A Breakthrough Development for Heart Attack Sufferers

A Breakthrough Development for Heart Attack Sufferers

A new, exciting treatment for heart attack patients is currently being researched — great news for the 2.3 million people believed to be living with heart disease, and the 7 out of 10 people who survive heart attacks.

Expected to save tens of thousands of lives every year, the treatment was discovered by a research team at the William Harvey Research Institute of Queen Mary University of London, led by world-leading specialist Professor Ken Suzuki.  It’s expected to become available within five years, once researchers determine the best way to deliver the treatment to patients (in the form of a drug).

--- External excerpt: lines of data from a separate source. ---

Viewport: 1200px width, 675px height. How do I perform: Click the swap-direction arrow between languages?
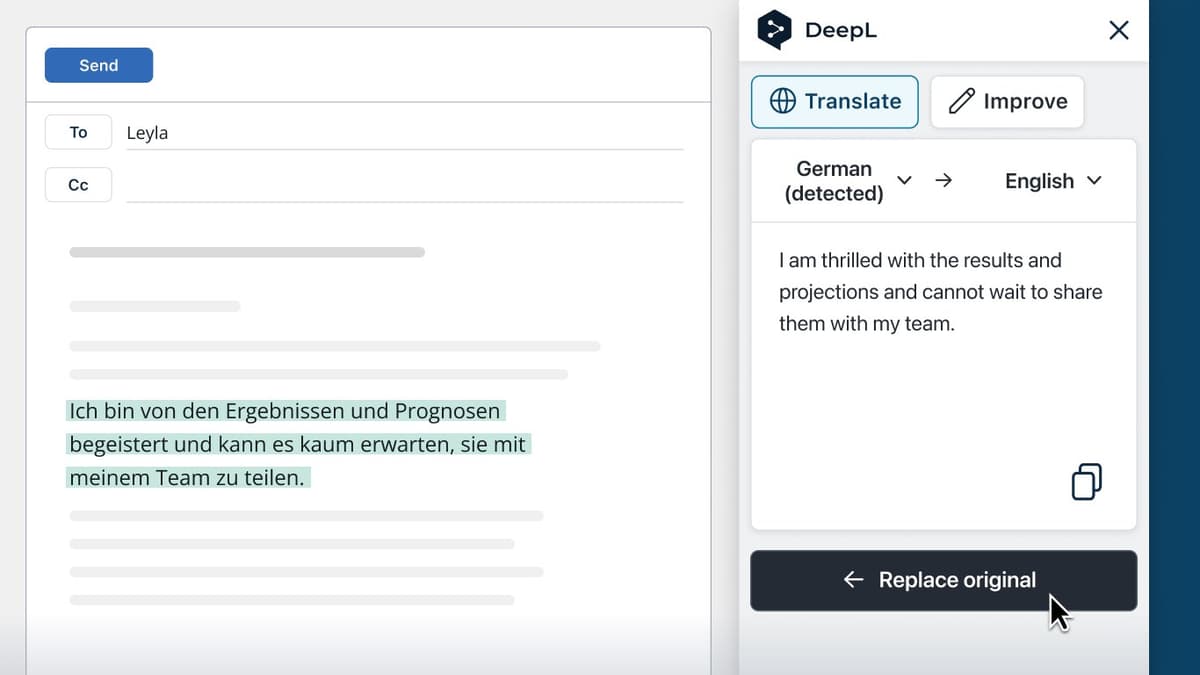click(943, 180)
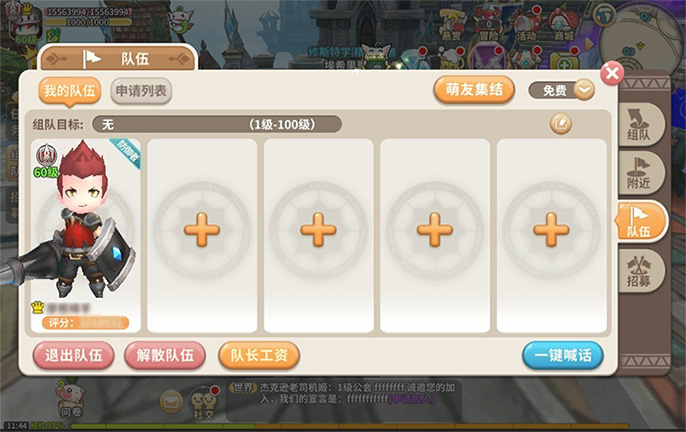Click the 一键喊话 button
This screenshot has width=686, height=432.
[x=563, y=355]
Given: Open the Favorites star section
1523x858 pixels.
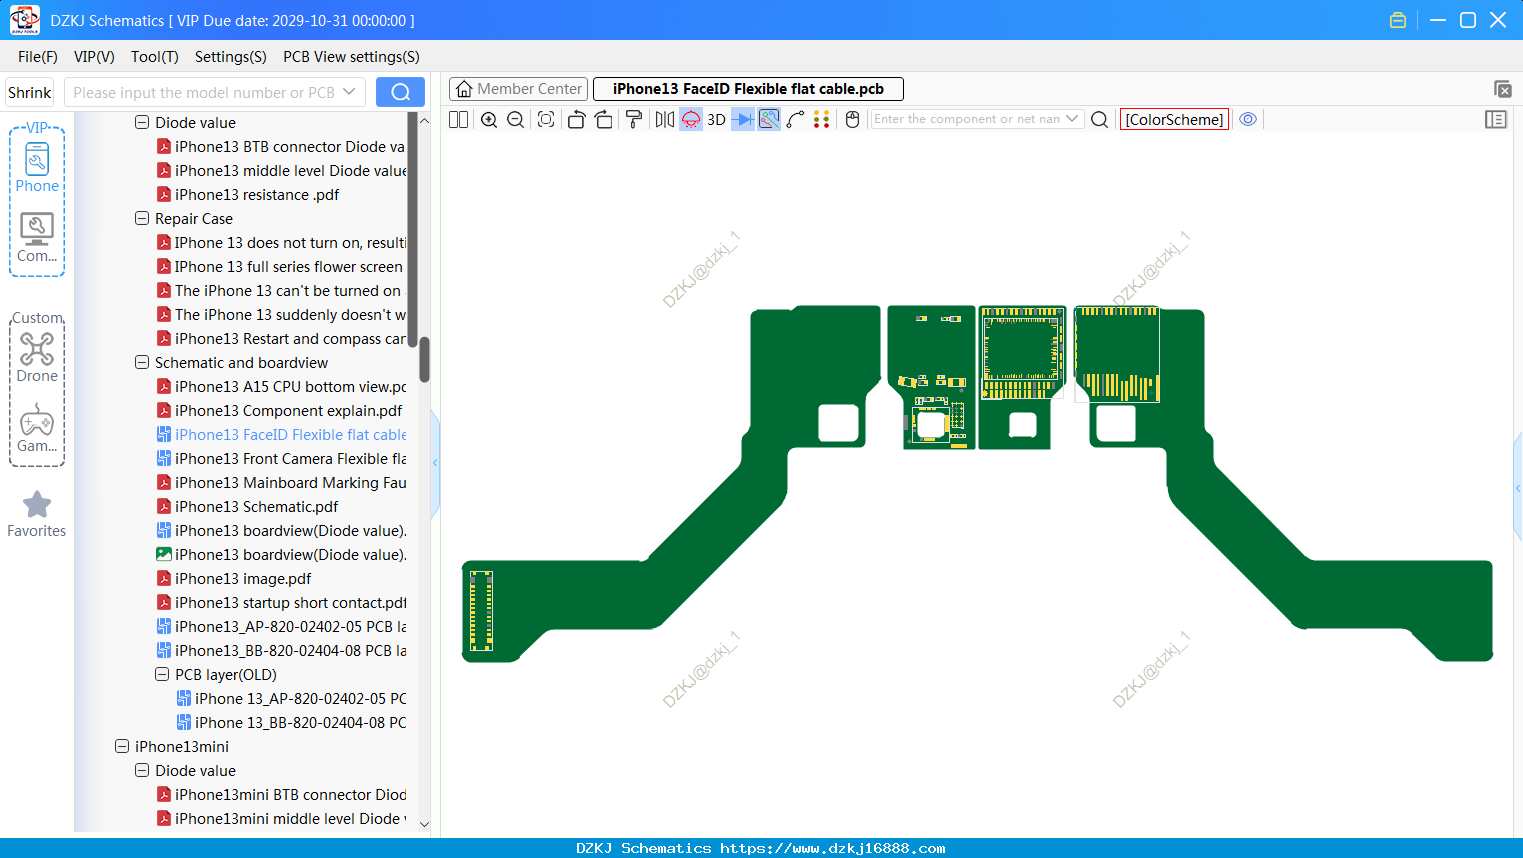Looking at the screenshot, I should [37, 514].
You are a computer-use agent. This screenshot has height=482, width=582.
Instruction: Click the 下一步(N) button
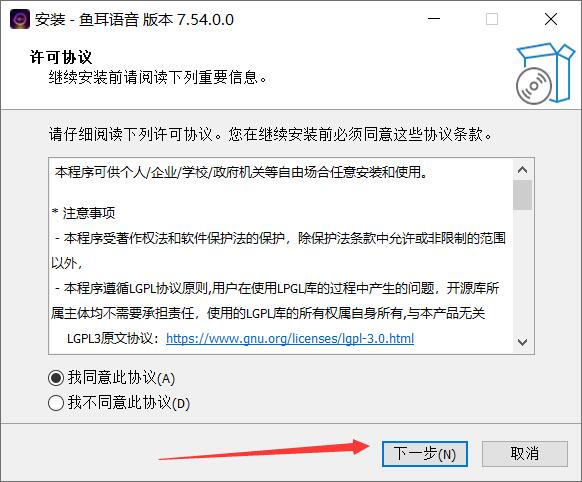(425, 454)
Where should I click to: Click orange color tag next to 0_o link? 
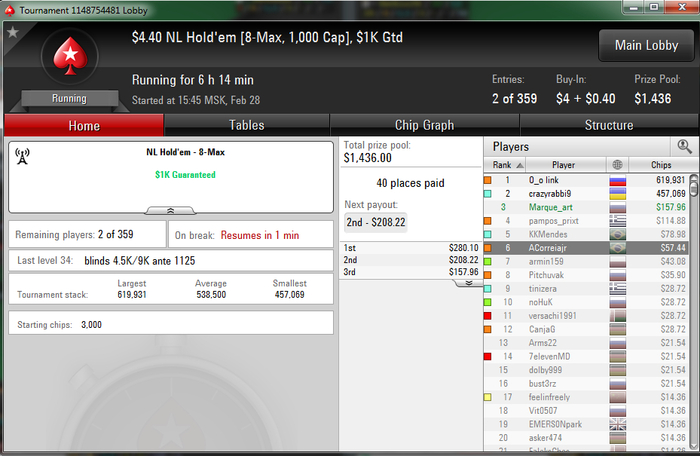pos(488,180)
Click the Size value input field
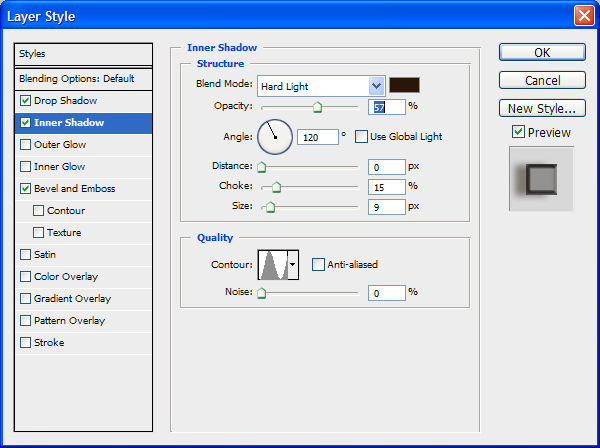600x448 pixels. [x=386, y=207]
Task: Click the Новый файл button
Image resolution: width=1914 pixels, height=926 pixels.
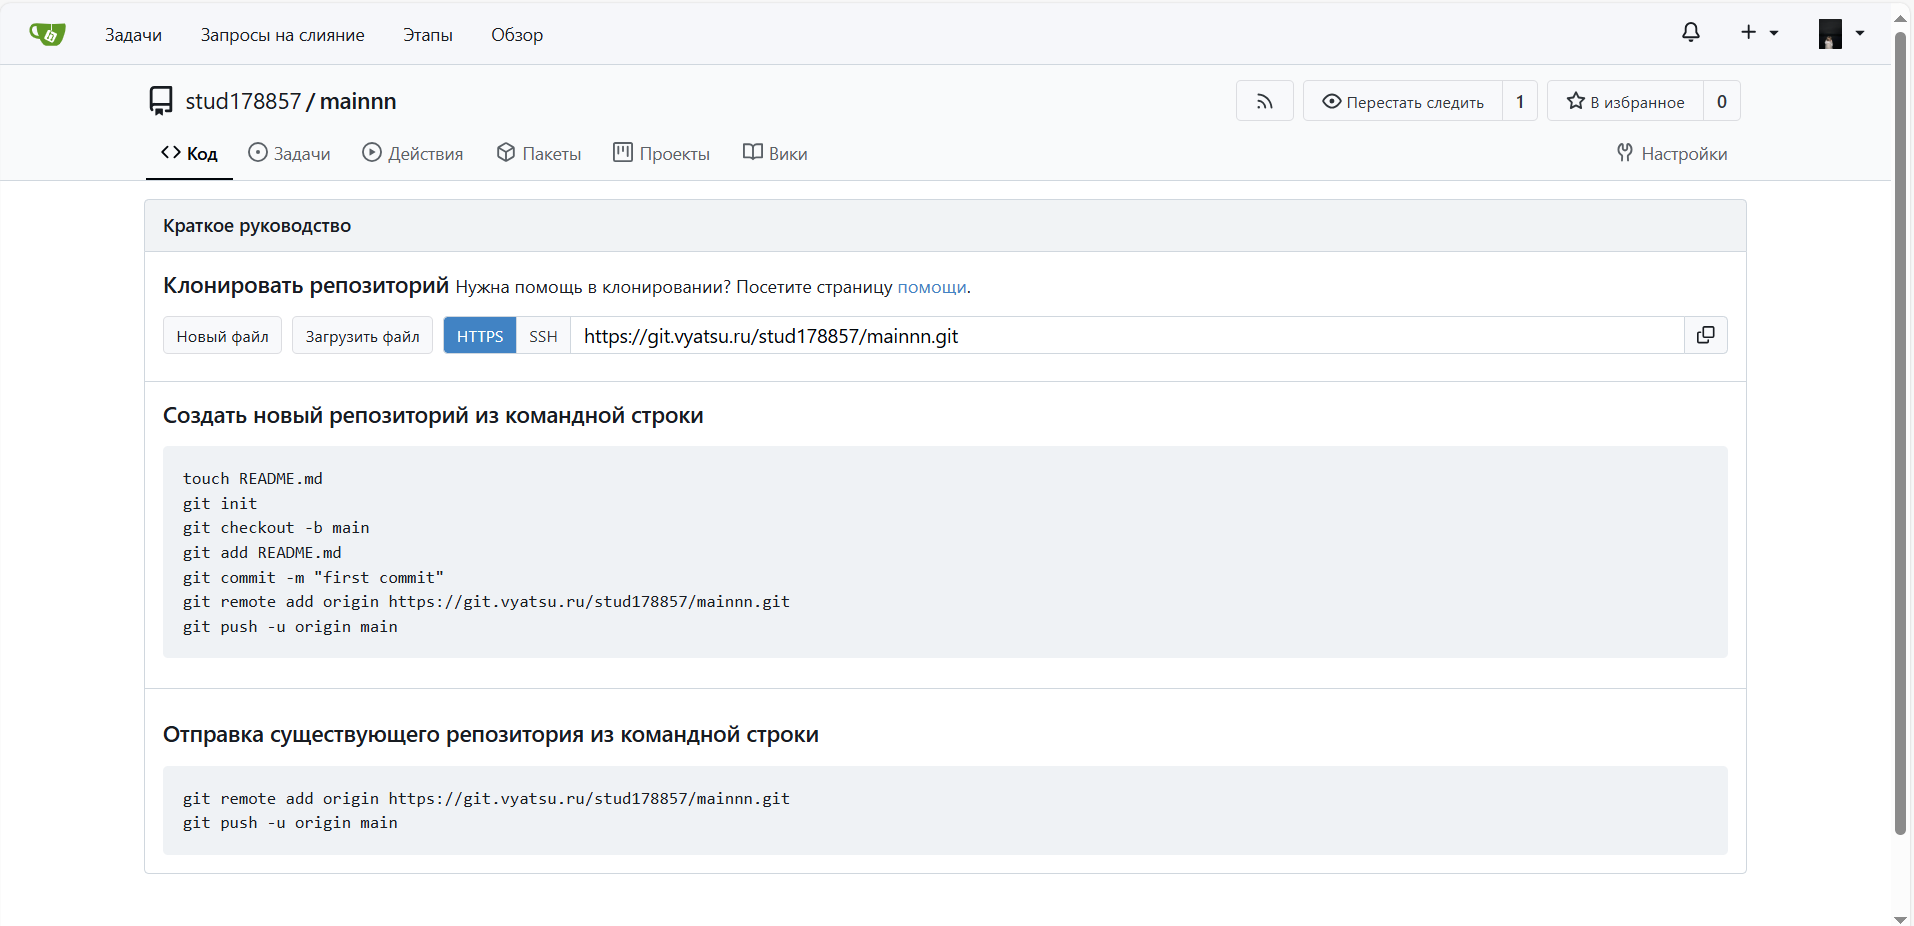Action: (x=222, y=336)
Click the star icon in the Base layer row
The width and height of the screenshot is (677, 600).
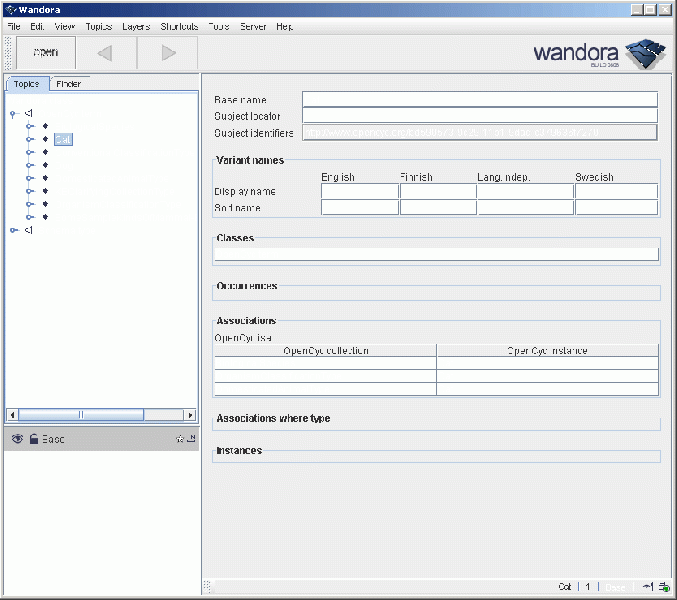click(180, 439)
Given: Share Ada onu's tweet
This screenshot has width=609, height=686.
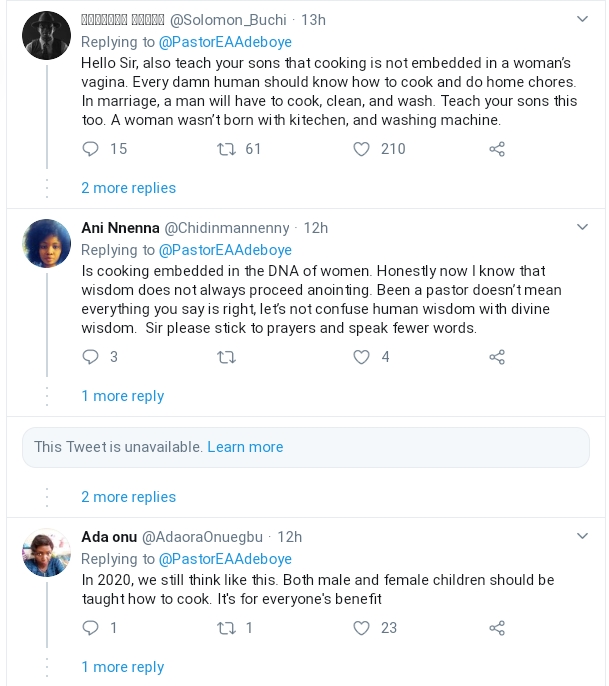Looking at the screenshot, I should 497,628.
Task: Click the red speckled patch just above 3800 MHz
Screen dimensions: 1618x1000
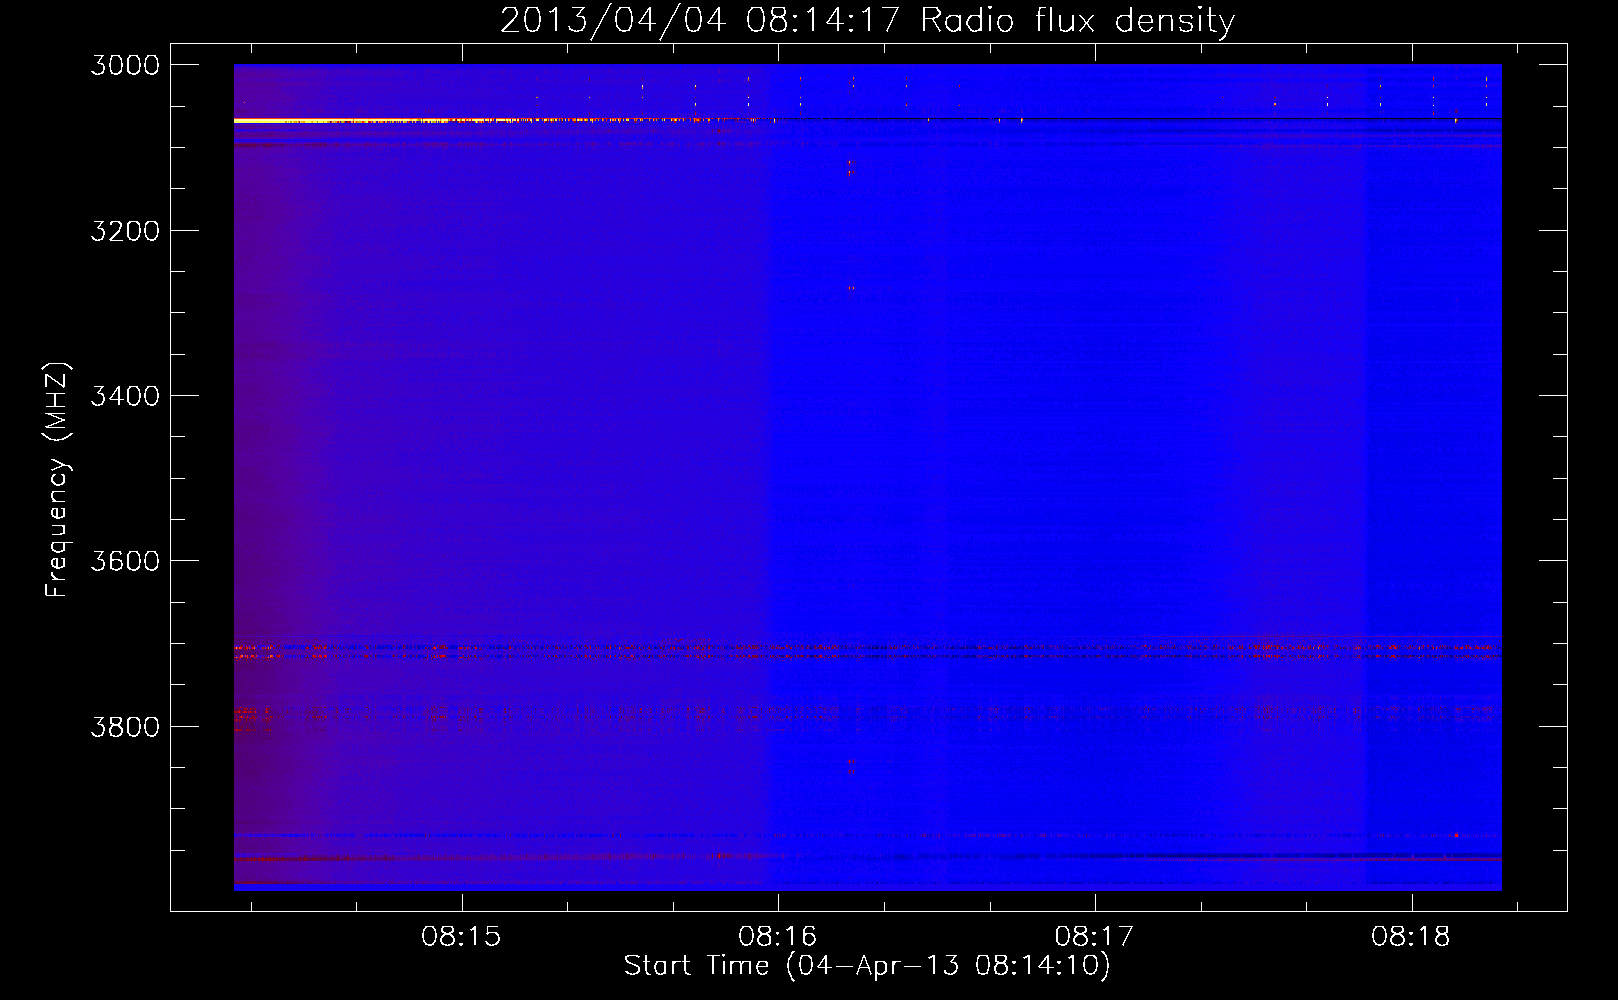Action: 253,714
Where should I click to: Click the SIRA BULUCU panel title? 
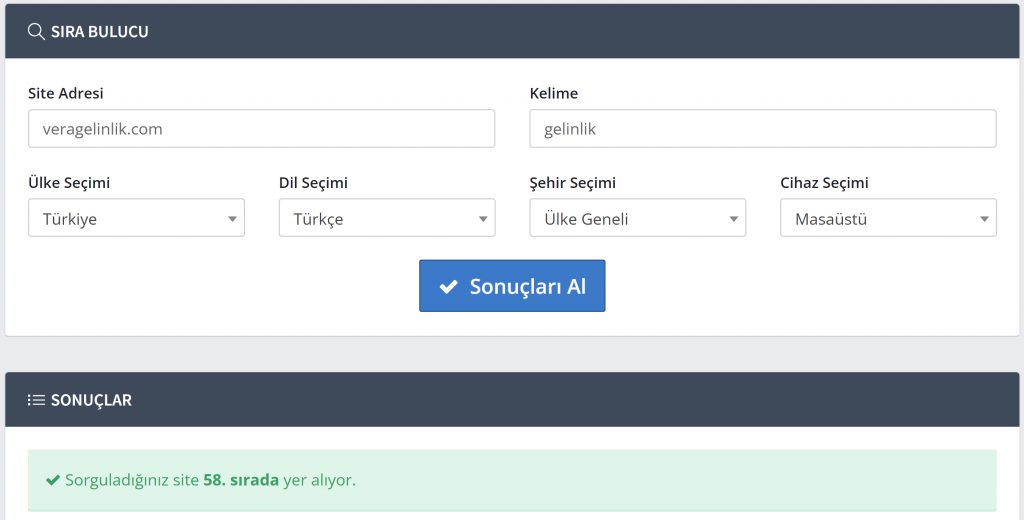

Many heart attack sufferers will run into health problems for the rest of their lives, such as breathlessness, fatigue, and even heart failure. If their heart attack was significantly large, there’s more damage to the heart muscle – which makes it extremely difficult to function. Up to one third of people who suffer from a heart attack could potentially die from further cardiac problems. With this new treatment, it’s possible to repair the damaged tissue in hearts, decreasing the risk of heart failure in the future.

So what exactly is in the treatment? Naturally occurring protein, known as cytokines. This protein, when injected into a patient, activates specific kind of heart cells, called macrophages.

Macrophages protect cells in the heart muscle and lead to the development of increased connective tissue, ultimately helping to repair the tissue damaged by a heart attack.

According to Barbara Harpham, National Director of Heart Research UK, the protein is urgently needed for today’s aging population. She said the treatment will will help patients as soon as possible, improving –and saving—their lives.

Sally Bee, a three-time heart attack sufferer and celebrity chef in the UK, is extremely excited about the treatment. Due to her attacks, she has severe damage to her heart muscle and tries to remain as healthy and in shape as possible to prevent future problems – not an easy feat when even walking is painful. While most heart attacks are caused by clogged arteries, Bee’s attacks were caused by a rare condition, and the chance of another continuously haunts her.

Other causes of heart disease include poor lifestyle choices (an unhealthy diet, being overweight, and smoking), as well as diabetes. Thanks to this breakthrough development, many sufferers can rest a little easier knowing a treatment is on its way.